“But he himself went a day’s journey into the wilderness, and came and sat down under a juniper tree: and he requested for himself that he might die; and said, It is enough; now, O LORD, take away my life; for I am not better than my fathers.” (1Ki 19:4 AV)
Been
there done that. Elijah had just come through
an experience wherein God used him greatly.
He felt all alone. Now, Queen
Jezebel seeks his life. Elijah is burned
out! He had fought one too many
battles. He is drained beyond his
capacity. Praying fire down from heaven
was as dramatic as miracles get.
Probably second only to the parting of the Red Sea at the prayers of
Moses, what Elijah did in the name of the LORD was dramatic, to say the
least. At the end of this miracle, the
people of Israel killed all the false prophets and priests of Baal. These were the Queen’s ministers. This is why she was so upset. Other than one hundred prophets of God that
the servant of the king hid in caves, Elijah believed himself to be the only
one. Mind you, Elijah was not
bitter. HE was simply burned out. We can all get this way. It is enough.
I cannot go on any further. I
have had it. I’m finished. There isn’t anything that will get me out of
bed today. There is nothing more I can
do. The thing is, Elijah had fifteen
more years of ministry before God took him home.
Delivering
newspapers in the snow is not for the weak.
Especially when you weigh less than than a sack of potatoes half-eaten. As a child, I had the responsibility of
delivering newspapers. Our family had
three routes. Two morning routes and one
evening route. The rule of thumb was if
one of us was sick, the other two would divide the third route and deliver newspapers
for our ill sibling. It was ok for the
one who had the evening route.
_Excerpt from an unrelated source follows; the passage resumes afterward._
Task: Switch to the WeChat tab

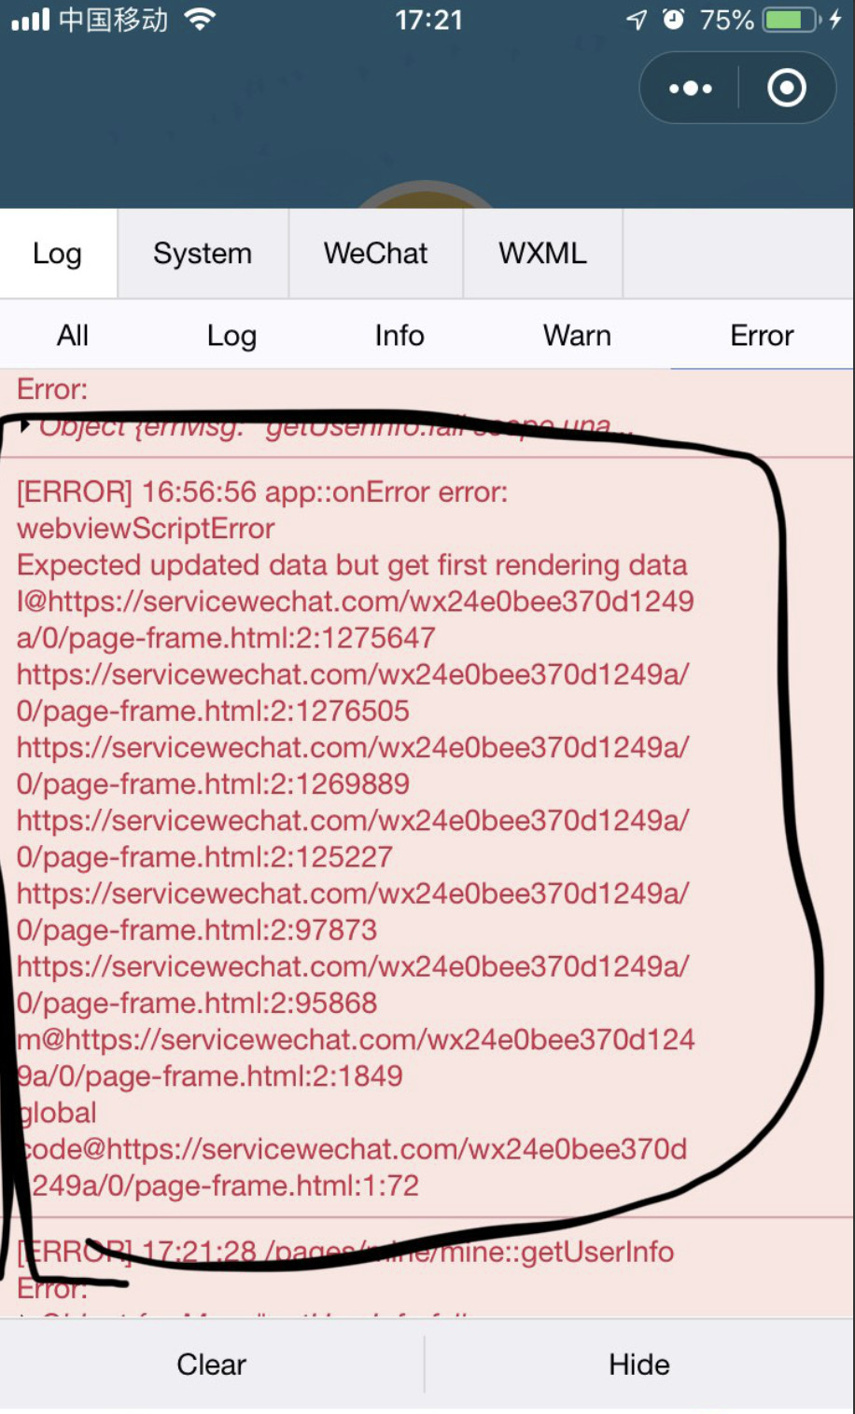Action: 376,254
He or she
delivered in the morning and evening. However,
if such an illness fell on a Sunday, that was bad. Saturdays and Sundays the evening route became
a morning route. Sunday papers were ten
times thicker than all the other days.
So, if one of our siblings got sick on a Sunday, that would not be
good. I can remember one such
Sunday. My sister Deb was ill. Mary and I were tasked to deliver our own
routes and then deliver Deb’s. Deb’s
route had two streets that ran uphill.
Cherry Street and Hyde Park. This
particular Sunday there was significant snow on the ground. In the winter, we used wooden sleighs called
toboggans. Yes, my southern friends. A toboggan is a sled, not a hat! Anyway, pulling that toboggan uphill with
fifty pounds of newspapers is not easy for a lightweight ten-year-old. Needless to say, I reached my limit. I sat down on that sleigh and could go no
further. Tears were streaming down my
face as I looked at the massive hill before me.
I knew I had many more deliveries to make and no strength to do it. There I was.
At the end of myself with more to do and no ability to do it. It was enough.
What
needs to be observed is God never chastens Elijah for how he felt. Why would He?
Elijah had given one-thousand percent and he was simply tired out. God never compared Elijah against Elisha
noting Elisha performed more and often greater miracles than he did. We all have our own level of tolerance and
endurance. This is not a criticism or
critique. It is a statement of
fact. The LORD acknowledged Elijah’s
condition. God provided rest. God provided nourishment. God provided encouragement. And God provided purpose equal to Elijah’s
ability. There is nothing wrong with
that! To feel like we are at the end of
our rope is not wrong. In fact, it is
healthy. To know when to sit down and have
a good sob is a healthy thing. Elijah
may have felt like he was quitting. God
didn’t let him. Elijah perhaps hoped the
LORD would have agreed with him and let him off the hook for any further ministry. But He didn’t. What the LORD did do was heal Elijah and
adjusted the last fifteen years of his life to accommodate Elijah’s constitution. It is not wrong to feel it is enough. It is what we do afterward that matters.